Connu pour sa franchise, son audace missionnaire et un style peu courant dans l’épiscopat français, Mgr Rey s’exprime à nouveau sans détour sur les défis que traverse aujourd’hui l’Église et sur sa propre expérience personnelle, marquée par des lumières et des blessures. « Les épreuves sélectionnent les vrais amis », affirme-t-il, résumant en une phrase l’étape ecclésiale et humaine qu’il a vécue ces dernières années.

Traditionis custodes et la liturgie : « Nous sommes dans l’attente »

En matière liturgique, Mgr Rey estime que le climat pourrait évoluer vers un plus grand équilibre par rapport aux restrictions imposées après Traditionis custodes. « Nous avons un Pape prudent et à l’écoute », affirme-t-il. Il cite en exemple l’autorisation récente pour que le cardinal Raymond Burke célèbre en rite ancien à Saint-Pierre. « Nous sommes dans une phase d’attente pour voir vers où iront les décisions futures ».

Accusations politiques : « J’ai dialogué avec tous »

Sur ceux qui l’étiquettent comme évêque « de droite » ou proche d’ambiances identitaires, Rey répond avec clarté : il n’a pas d’affiliation politique et a toujours accueilli dans son diocèse des personnes de sensibilités diverses. « On se souvient que j’ai reçu Marion Maréchal, mais on oublie qu’à la même table il y avait un député socialiste des Antilles », commente-t-il. Il assure que le ministère épiscopal inclut d’écouter tout le monde — des figures éminentes aux plus humbles — comme l’a fait le Christ dans l’Évangile.

Renouveau missionnaire : « L’Église de France a un potentiel encore non libéré »

Mgr Rey insiste sur le fait que, malgré la sécularisation, l’Église en France conserve une force spirituelle qui peut être revitalisée. « Il faut sortir du christianisme de coutume et retrouver l’audace », affirme-t-il. Là où surgissent des communautés ferventes et des laïcs engagés, dit-il, on perçoit la continuité de l’élan évangélisateur de saint Jean-Paul II.

Fréjus-Toulon : un laboratoire pastoral

Le prélat reconnaît que son diocèse a été pendant des années un « laboratoire » d’initiatives vocationnelles et pastorales, impulsées par l’accueil de nouveaux charismes. À un jeune évêque, il conseillerait trois clés : connaître le terrain, offrir des repères doctrinaux clairs, et maintenir la communion au milieu de la diversité. La créativité pastorale, souligne-t-il, doit toujours être unie au discernement et à la charité.

Abus : « J’ai toujours cherché la vérité et renforcé les protocoles »

Mgr Rey aborde aussi les critiques sur la gestion des cas d’abus pendant son épiscopat. Il affirme qu’il a dès le début mis en place des structures d’accueil, d’écoute et d’accompagnement des victimes, en plus de protocoles canoniques et civils avec transparence. Il mentionne l’accord signé avec le Parquet pour garantir le devoir de signalement et le renforcement de l’équipe chargée de ces affaires.

Après sa sortie de Toulon : une mission différente, mais non moindre

Malgré les tensions internes et l’usure subie ces dernières années, Rey maintient un message d’espérance. « L’Église a traversé des crises auparavant et en est toujours sortie », affirme-t-il. Il cite comme signes encourageants l’augmentation des conversions, des demandes de baptême et le dynamisme des jeunes catholiques dans des initiatives sociales et missionnaires.

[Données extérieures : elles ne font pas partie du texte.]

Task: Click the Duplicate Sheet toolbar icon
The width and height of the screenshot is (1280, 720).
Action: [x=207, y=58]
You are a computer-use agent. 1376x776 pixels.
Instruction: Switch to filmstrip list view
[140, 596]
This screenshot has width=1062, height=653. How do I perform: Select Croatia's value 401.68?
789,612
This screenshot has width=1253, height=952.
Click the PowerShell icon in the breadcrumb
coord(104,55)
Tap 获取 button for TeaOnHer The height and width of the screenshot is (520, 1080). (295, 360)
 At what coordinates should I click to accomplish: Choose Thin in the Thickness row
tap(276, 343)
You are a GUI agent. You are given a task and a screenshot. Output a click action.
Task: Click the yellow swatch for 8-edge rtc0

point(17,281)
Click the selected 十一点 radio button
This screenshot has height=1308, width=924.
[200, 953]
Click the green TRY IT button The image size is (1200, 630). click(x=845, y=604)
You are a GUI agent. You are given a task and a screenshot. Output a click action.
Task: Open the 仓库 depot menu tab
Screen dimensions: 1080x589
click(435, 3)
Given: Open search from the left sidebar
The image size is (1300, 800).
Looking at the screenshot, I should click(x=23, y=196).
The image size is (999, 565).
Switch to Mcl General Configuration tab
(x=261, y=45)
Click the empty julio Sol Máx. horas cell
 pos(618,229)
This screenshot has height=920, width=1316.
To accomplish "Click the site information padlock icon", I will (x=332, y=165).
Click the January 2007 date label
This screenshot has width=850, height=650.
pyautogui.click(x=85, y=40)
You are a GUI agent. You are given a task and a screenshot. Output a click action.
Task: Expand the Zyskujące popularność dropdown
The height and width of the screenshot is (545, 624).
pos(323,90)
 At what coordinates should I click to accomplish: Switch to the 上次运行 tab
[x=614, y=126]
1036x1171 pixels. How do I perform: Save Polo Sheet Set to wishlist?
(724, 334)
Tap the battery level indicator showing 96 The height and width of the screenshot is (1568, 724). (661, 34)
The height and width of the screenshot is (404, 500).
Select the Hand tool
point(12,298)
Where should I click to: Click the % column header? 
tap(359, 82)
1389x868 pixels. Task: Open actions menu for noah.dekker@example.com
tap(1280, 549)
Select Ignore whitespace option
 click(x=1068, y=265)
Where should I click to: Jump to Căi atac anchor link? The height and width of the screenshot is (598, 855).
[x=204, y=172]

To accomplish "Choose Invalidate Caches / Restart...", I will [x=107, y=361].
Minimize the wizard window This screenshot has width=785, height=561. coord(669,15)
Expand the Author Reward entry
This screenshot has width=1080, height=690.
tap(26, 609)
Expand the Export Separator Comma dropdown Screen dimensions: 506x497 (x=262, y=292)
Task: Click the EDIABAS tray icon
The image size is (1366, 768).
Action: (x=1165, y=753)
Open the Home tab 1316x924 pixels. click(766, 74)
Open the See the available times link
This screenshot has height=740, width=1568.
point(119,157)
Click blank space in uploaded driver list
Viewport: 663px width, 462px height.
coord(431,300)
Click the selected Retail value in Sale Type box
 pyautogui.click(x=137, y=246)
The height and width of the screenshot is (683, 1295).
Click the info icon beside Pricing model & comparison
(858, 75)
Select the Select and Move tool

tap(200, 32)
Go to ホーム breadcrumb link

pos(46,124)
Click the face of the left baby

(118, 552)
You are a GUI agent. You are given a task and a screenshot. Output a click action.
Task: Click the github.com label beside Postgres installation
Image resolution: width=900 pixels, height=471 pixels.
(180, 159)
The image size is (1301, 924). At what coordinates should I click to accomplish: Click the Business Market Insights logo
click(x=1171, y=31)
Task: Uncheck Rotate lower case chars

Son retrait de la gouvernance diocésaine a été largement commenté. Il le décrit comme un changement de perspective : « Je n’ai plus la charge administrative, mais je reste disponible pour accompagner des projets et favoriser des collaborations ». Depuis Paris, où il réside dans une paroisse, il continue de prêcher des retraites, d’accompagner des groupes et de collaborer à des initiatives évangélisatrices.